About this exercise:
Which lines of the data below include the string "search"? Return each of them.

──────── Entries supplied ────────

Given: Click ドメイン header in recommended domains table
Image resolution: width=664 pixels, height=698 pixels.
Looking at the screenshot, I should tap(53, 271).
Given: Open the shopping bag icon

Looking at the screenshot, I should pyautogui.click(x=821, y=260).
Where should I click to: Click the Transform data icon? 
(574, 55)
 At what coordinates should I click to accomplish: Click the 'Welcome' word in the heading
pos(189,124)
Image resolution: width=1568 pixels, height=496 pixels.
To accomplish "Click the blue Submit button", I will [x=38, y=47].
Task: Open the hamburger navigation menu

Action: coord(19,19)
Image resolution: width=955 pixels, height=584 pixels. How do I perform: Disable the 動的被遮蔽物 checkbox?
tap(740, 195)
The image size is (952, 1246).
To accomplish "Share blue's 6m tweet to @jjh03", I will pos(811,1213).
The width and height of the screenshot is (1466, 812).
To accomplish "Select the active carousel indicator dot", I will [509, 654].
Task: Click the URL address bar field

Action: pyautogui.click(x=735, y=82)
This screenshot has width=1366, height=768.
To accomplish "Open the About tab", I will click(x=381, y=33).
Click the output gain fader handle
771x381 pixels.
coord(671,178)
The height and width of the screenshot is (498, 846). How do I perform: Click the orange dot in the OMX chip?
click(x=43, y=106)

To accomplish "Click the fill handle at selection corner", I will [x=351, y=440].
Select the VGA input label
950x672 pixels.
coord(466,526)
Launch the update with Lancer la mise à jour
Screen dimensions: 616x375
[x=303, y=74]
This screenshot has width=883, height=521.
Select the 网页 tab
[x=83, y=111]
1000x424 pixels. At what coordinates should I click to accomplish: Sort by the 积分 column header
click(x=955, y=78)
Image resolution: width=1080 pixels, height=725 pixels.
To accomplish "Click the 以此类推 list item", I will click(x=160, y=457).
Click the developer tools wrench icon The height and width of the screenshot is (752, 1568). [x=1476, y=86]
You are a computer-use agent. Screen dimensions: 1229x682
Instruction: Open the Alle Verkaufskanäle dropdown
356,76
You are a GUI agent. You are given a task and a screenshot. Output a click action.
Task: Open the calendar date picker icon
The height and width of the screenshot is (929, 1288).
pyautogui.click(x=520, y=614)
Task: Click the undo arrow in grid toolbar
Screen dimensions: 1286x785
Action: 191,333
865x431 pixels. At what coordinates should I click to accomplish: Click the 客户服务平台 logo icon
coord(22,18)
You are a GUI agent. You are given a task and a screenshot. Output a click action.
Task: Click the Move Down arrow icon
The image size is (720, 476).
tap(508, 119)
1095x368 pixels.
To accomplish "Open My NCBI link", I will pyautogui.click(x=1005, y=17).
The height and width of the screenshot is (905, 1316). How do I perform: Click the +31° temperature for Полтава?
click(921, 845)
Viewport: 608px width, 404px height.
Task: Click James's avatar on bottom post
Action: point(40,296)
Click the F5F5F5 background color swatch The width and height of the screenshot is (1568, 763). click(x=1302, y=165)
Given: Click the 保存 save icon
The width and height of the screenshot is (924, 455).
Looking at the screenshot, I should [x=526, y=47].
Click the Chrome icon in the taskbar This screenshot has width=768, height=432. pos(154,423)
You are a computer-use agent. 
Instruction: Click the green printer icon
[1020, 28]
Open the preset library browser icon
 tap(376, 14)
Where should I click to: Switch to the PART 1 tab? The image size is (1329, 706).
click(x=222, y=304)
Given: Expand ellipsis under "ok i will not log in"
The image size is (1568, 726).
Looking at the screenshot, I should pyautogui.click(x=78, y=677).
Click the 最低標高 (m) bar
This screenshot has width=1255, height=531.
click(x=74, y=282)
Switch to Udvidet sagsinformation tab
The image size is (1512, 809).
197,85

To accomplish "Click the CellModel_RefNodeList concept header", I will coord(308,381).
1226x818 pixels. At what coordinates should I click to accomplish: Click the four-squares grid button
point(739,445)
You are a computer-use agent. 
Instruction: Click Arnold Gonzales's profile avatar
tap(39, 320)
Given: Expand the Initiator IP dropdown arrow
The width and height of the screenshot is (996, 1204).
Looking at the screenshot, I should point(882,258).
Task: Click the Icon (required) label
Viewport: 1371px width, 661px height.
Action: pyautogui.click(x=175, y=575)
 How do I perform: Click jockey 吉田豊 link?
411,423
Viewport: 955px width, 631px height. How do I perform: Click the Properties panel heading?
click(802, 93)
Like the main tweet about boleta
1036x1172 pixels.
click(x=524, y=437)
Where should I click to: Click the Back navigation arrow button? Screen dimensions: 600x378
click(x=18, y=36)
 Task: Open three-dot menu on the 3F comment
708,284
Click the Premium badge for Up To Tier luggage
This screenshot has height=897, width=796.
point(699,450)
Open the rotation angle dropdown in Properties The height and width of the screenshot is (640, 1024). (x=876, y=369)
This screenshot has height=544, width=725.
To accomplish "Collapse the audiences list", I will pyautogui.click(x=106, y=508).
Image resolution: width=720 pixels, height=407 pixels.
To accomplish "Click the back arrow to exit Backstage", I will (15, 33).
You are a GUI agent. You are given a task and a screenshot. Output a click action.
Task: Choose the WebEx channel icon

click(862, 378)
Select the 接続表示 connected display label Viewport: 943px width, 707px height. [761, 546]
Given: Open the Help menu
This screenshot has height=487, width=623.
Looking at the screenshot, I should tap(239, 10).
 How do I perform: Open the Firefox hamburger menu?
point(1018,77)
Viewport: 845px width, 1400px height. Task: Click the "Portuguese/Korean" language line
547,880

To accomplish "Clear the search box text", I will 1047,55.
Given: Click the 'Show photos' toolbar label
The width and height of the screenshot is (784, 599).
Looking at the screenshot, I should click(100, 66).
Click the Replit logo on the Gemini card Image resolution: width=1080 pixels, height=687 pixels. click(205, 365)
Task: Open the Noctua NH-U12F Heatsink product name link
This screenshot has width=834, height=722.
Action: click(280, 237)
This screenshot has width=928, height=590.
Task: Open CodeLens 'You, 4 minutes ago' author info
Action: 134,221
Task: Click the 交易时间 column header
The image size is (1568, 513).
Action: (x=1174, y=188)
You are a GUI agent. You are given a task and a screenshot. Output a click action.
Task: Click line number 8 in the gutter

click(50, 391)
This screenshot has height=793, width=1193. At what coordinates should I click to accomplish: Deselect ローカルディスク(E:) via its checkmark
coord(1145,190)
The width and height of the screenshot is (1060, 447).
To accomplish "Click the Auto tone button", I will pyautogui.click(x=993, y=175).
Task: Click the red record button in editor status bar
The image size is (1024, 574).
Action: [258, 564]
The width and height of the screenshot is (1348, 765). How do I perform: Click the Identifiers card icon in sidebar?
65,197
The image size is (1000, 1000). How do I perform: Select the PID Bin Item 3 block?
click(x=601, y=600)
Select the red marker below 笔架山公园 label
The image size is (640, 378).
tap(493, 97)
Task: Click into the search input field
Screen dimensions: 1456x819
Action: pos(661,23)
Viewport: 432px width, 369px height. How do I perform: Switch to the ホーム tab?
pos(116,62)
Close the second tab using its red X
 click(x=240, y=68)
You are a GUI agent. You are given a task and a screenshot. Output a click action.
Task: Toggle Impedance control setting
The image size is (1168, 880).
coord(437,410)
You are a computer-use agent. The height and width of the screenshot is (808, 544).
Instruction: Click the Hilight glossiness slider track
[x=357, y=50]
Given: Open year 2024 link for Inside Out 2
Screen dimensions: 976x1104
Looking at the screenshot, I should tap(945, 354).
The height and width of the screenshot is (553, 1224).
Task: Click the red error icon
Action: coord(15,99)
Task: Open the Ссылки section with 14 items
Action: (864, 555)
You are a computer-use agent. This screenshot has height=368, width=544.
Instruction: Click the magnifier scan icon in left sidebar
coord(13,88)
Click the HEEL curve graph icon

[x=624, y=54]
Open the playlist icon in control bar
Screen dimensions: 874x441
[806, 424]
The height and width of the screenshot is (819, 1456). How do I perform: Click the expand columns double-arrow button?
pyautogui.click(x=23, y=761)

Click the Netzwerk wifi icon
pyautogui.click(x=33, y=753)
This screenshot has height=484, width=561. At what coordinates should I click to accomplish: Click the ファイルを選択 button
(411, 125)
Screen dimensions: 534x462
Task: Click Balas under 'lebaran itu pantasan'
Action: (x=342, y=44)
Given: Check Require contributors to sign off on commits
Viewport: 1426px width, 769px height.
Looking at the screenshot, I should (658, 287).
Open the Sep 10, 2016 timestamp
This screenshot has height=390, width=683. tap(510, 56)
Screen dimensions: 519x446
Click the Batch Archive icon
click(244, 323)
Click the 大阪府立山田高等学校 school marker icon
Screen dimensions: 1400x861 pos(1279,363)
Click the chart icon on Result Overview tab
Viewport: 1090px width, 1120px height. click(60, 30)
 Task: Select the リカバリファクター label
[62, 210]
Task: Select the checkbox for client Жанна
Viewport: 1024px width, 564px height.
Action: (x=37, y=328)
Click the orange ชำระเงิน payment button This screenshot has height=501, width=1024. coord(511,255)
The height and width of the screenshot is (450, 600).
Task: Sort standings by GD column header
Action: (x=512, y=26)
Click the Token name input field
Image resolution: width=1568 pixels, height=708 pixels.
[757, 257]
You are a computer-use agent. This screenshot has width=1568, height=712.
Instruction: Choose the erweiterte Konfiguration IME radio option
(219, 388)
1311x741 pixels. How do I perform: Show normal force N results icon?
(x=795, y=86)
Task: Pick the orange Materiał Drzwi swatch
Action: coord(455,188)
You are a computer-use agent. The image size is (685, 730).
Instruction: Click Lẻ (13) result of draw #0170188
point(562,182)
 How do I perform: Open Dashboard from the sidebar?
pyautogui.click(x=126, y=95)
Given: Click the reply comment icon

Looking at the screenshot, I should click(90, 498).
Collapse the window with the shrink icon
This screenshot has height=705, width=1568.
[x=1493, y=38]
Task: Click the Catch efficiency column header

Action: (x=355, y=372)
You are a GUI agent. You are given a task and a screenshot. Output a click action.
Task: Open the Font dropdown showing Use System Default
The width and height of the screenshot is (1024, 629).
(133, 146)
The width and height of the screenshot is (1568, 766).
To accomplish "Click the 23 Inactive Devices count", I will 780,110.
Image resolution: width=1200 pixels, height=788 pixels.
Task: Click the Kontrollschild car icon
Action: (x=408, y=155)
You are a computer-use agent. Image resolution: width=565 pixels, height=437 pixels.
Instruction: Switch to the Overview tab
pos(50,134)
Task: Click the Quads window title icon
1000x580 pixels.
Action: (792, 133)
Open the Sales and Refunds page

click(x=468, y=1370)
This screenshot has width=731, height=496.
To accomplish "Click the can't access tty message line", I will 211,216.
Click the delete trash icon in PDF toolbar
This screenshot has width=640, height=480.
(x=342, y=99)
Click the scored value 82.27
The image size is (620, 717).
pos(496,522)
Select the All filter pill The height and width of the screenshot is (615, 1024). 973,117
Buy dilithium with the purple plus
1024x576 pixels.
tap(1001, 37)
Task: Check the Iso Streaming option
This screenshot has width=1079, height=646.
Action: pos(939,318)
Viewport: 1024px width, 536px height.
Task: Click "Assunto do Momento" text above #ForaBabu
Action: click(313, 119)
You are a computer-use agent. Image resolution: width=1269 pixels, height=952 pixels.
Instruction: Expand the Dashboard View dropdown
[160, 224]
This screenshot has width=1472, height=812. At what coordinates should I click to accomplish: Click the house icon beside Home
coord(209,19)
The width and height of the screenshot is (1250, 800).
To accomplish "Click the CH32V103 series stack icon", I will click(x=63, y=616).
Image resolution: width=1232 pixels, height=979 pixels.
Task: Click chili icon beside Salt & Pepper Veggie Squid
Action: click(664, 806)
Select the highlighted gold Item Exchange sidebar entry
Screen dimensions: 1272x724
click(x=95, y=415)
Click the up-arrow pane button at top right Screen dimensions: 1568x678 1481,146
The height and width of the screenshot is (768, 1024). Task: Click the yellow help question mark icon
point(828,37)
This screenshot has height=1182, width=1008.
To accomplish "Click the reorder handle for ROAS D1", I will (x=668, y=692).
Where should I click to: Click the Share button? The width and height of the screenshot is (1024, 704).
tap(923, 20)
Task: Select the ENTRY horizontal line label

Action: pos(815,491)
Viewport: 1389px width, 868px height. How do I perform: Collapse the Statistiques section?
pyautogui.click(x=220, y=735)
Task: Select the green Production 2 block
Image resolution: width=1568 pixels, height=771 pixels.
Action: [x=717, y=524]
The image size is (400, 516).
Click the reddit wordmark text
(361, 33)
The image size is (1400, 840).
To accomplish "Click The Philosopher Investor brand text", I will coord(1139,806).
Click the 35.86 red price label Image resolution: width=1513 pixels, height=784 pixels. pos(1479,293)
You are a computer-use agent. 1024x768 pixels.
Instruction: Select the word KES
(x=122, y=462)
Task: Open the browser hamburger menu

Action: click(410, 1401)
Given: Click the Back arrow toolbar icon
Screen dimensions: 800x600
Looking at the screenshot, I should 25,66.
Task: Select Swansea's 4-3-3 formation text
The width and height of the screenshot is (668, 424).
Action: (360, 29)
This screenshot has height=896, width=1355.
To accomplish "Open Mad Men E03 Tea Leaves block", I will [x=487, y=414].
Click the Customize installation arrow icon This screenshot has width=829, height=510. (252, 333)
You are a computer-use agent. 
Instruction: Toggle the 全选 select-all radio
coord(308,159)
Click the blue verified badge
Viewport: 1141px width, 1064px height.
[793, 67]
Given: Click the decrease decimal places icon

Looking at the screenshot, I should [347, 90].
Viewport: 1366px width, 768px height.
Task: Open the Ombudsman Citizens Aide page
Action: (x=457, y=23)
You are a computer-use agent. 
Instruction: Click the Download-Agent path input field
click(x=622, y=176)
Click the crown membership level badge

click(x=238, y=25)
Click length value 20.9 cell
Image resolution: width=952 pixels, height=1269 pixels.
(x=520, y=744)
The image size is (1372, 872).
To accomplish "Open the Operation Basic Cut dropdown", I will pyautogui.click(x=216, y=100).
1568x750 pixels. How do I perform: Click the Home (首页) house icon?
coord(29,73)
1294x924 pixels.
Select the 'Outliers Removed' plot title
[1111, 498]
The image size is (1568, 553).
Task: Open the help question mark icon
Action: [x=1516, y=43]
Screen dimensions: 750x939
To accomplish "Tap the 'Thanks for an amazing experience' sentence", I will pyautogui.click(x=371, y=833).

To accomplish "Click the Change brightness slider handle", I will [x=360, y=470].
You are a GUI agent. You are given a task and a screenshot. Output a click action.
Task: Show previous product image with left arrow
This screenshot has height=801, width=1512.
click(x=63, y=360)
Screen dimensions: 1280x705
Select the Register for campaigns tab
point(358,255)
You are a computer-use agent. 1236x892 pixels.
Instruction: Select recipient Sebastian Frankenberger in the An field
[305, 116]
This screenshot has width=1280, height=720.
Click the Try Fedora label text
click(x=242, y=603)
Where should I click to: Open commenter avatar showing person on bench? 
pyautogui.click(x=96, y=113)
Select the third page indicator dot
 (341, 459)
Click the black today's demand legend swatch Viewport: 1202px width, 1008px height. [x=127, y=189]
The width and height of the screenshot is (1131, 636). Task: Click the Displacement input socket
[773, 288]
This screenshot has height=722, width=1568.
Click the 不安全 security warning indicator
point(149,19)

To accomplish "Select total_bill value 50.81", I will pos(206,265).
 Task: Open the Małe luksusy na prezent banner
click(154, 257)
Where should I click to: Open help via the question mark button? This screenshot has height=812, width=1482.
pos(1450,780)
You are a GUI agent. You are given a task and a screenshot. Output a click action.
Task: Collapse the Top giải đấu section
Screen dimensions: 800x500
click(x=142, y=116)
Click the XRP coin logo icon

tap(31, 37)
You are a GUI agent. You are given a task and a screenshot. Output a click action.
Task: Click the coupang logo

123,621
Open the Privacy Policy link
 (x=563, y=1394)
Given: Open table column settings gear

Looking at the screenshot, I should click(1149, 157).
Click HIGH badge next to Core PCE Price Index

────────

Answer to this task:
To accomplish "Clear the search box text", I will 1047,55.
Task: Click into the search input field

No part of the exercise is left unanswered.